Frederick: “He was one of those guys – and there were a lot of them in the league – who got off to a slow start to the season, especially offensively, looking for his rhythm. But he’s found it since then. He’s making a lot of shots and he’s controlling the offense. Him and Malik Beasley have been the two guys who have carried almost the entire offensive load. You’d like to see a little bit more on the defensive end as he continues to grow there, but you know that’s not his strength and probably never will be. But he does have the length to at least become a disruptor and help out on that end a little bit more. He had four steals against Atlanta and that was a positive. He definitely is a guy who you look at the pick-and-roll game with him and Towns and I still think that can be a very dangerous combination for Minnesota on the offensive end. But we haven’t had much of a chance to see that. Overall, I think offensively that’s going to be a really good duo moving forward here. The question always is with those two on the floor, is there going to be enough defense in order for Minnesota to get stops? Towns has shown that he’s growing in that area on that end of the floor. Now, will Russell be able to do the same thing? But offensively, I think you see he’s such a dangerous scorer. He can shoot from anywhere on the floor. He’s one of those guys when he takes shots you go, ‘no, no, no, yes!’ as it goes through the hoop. I’ve come to realize that there’s no such thing as a bad shot for him. Right now, without Towns, the balance is getting his own offense, because they absolutely need that, but also getting these role players – who maybe are not conditioned to scoring – getting them some easy looks to get them going so that there’s enough offensive balance to win games.”
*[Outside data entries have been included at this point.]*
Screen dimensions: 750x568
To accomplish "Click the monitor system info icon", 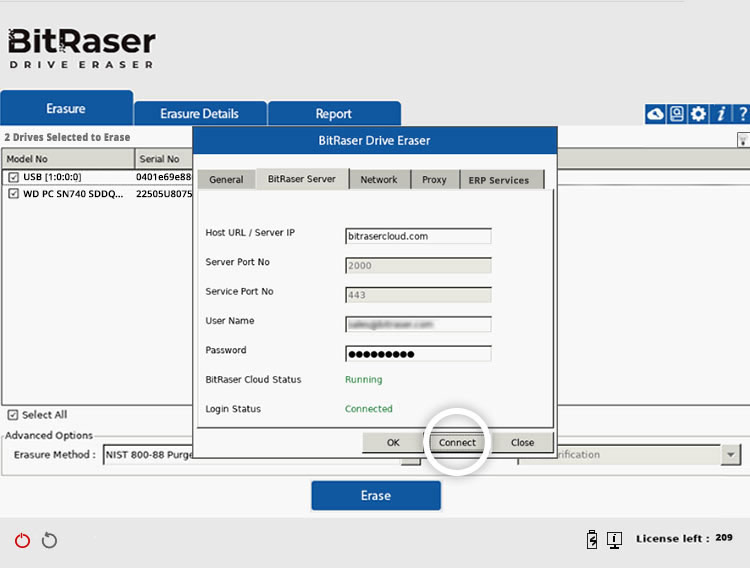I will coord(615,540).
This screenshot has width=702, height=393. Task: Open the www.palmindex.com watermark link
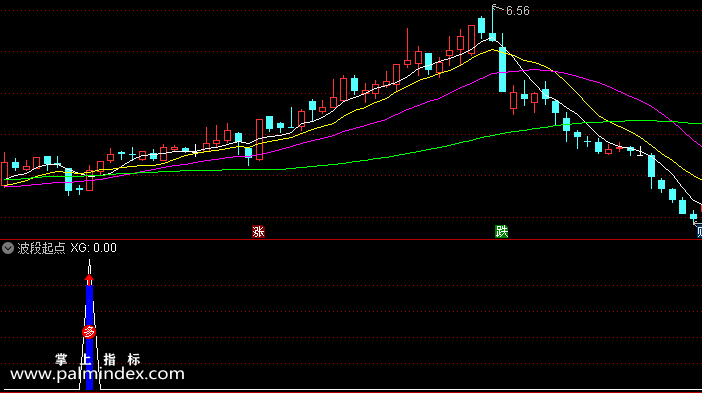point(97,374)
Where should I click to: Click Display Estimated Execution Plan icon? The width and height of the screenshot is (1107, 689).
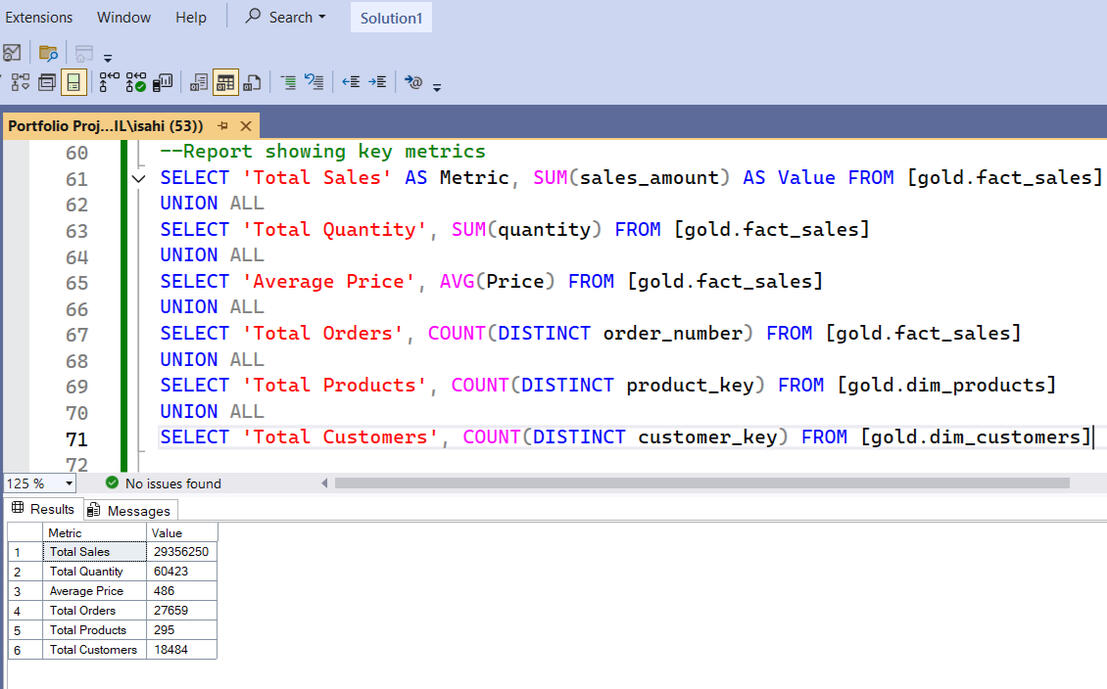pos(20,83)
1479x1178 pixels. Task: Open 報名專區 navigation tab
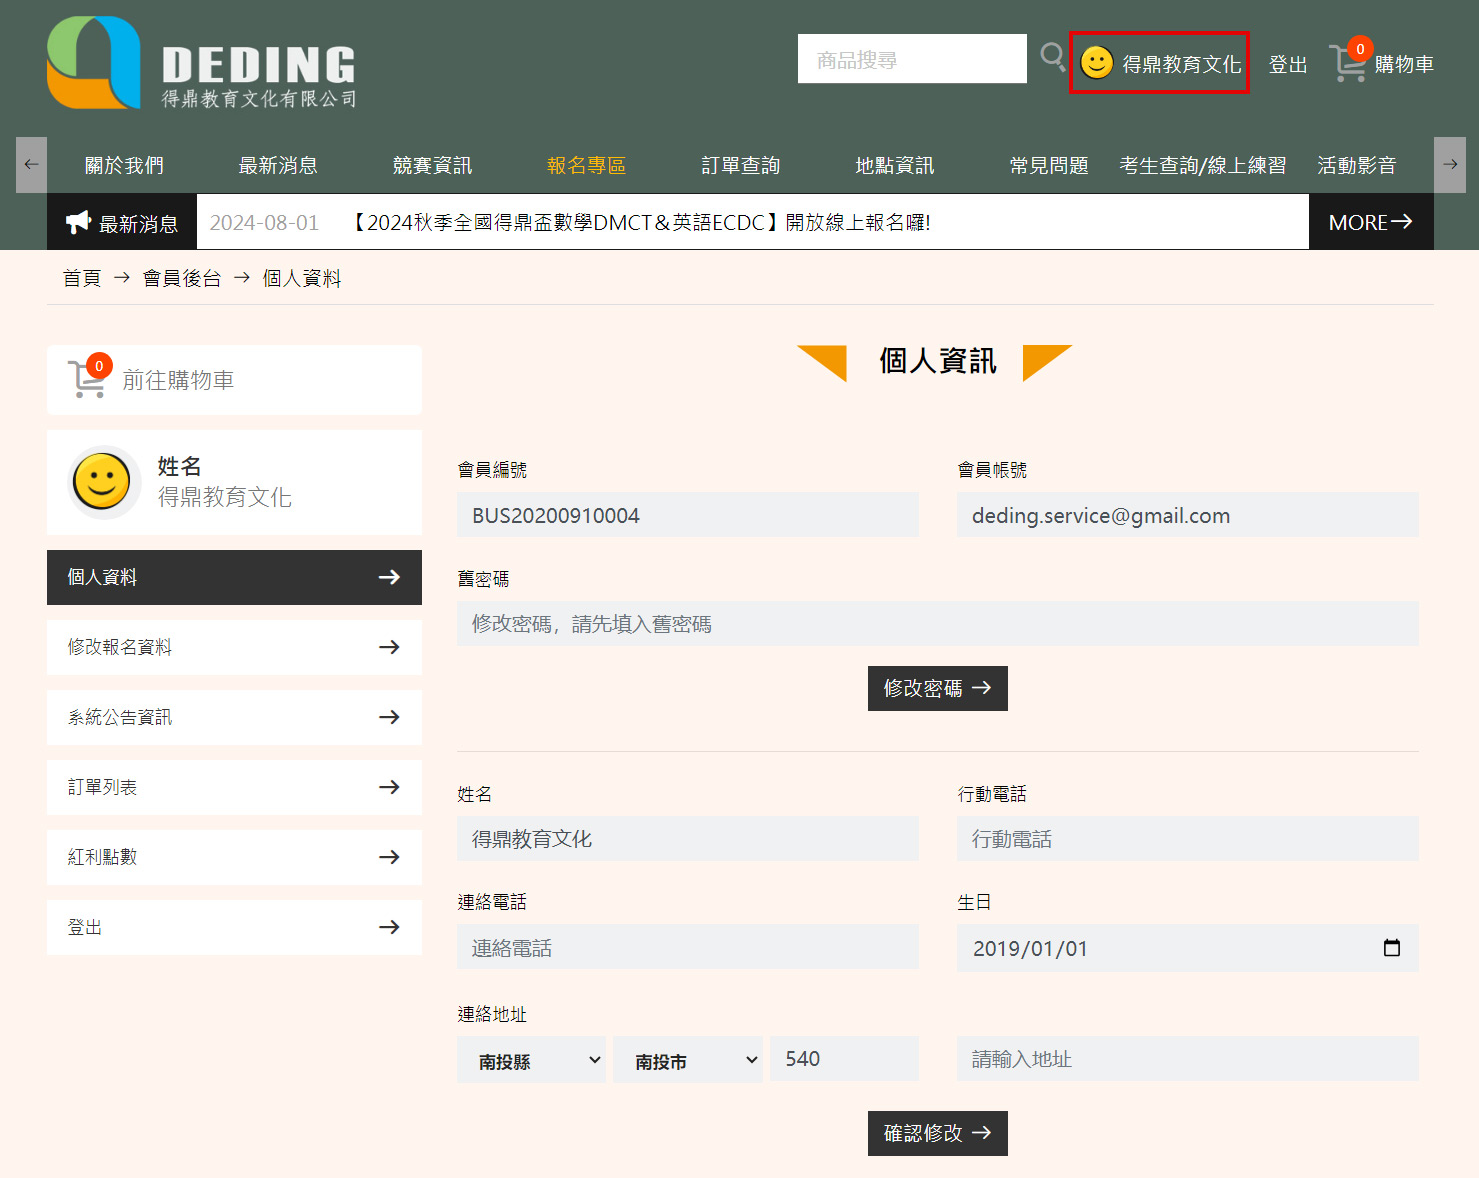[x=586, y=165]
Savage: “For Magic fans who may not have watched too many Timberwolves games this season, what are some of the strengths and weaknesses of this team, particularly with the players that will be on the floor tonight?”
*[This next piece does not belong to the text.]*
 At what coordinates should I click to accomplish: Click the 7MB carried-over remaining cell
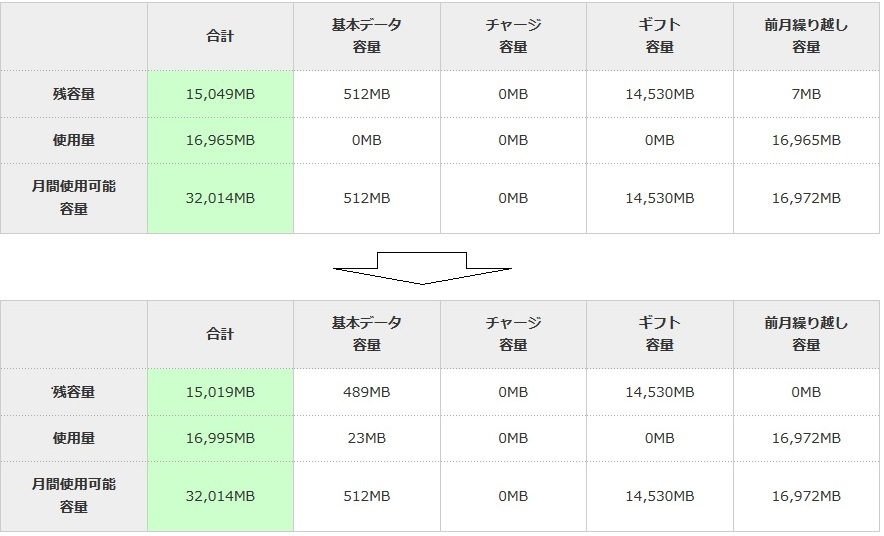click(806, 94)
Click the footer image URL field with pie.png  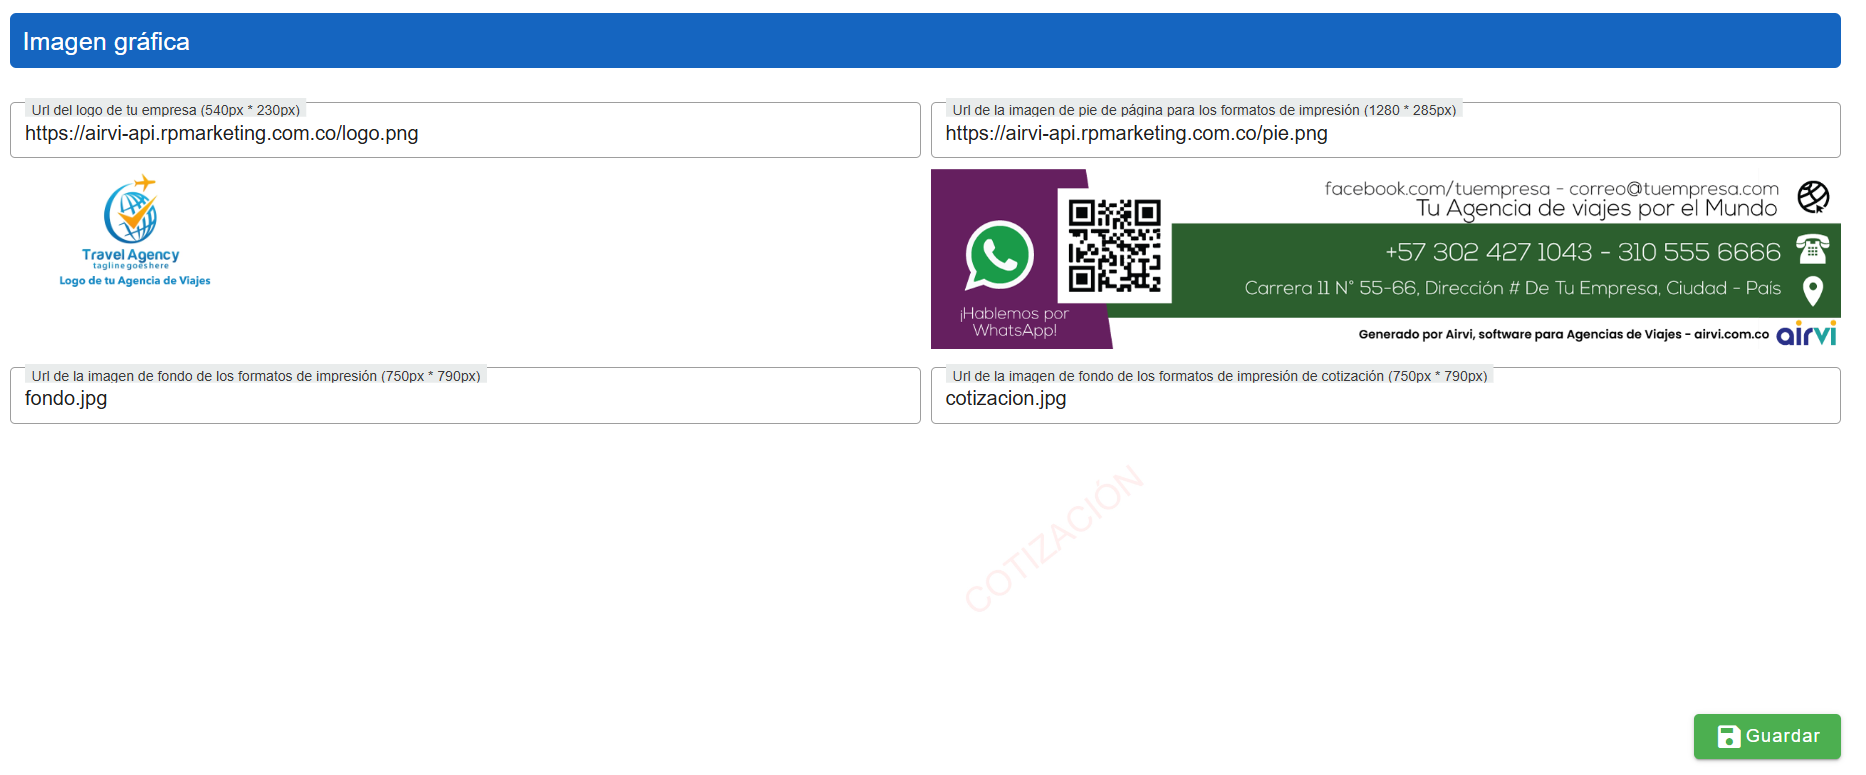pos(1385,134)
Frederick: “As you can probably guess for a three-and-nine team, there are not a whole ton of strengths right now. (laughter) One thing though, Malik Beasley, who the Timberwolves traded for at the deadline last year and re-signed this offseason, he’s been a really strong player for this team. He’s proven on the court his value and that he’s worth his contract that he signed. He’s an improving defensive player, but just the effort that he plays with, his motor. He has the ability to knock down shots and really score from all three levels at the offensive end. He can rebound the ball too. He’s active, he’s all over, (and) he’s the one guy one the Timberwolves’ roster that you can say ‘this guy just brings it.’ He’s impressed really on a nightly basis. He’s been one of the major positives for the Timberwolves this year. Otherwise, you really have a lot of young guys who are trying to find their way. Jarrett Culver, their first-round pick last year, is one of those guys. You’ve got Naz Reid, who was a pleasant surprise as a rookie a year ago and is trying to figure things out on the defensive end of the floor. Josh Okogie is probably this team’s best defender and can really defend one through four, so it’ll be interesting to see who he matches up with tonight. But on the offensive end, again, can be a contributor and can he make smart decisions on that end of the floor? So, it’s a lot of guys who maybe have shown flashes on one end of the court but are trying to find their way on the other end. It’s definitely a case of a young team trying to find its way, but there are bright spots certainly throughout. You can see how it could become a successful team down the road, but it’s certainly not there yet.”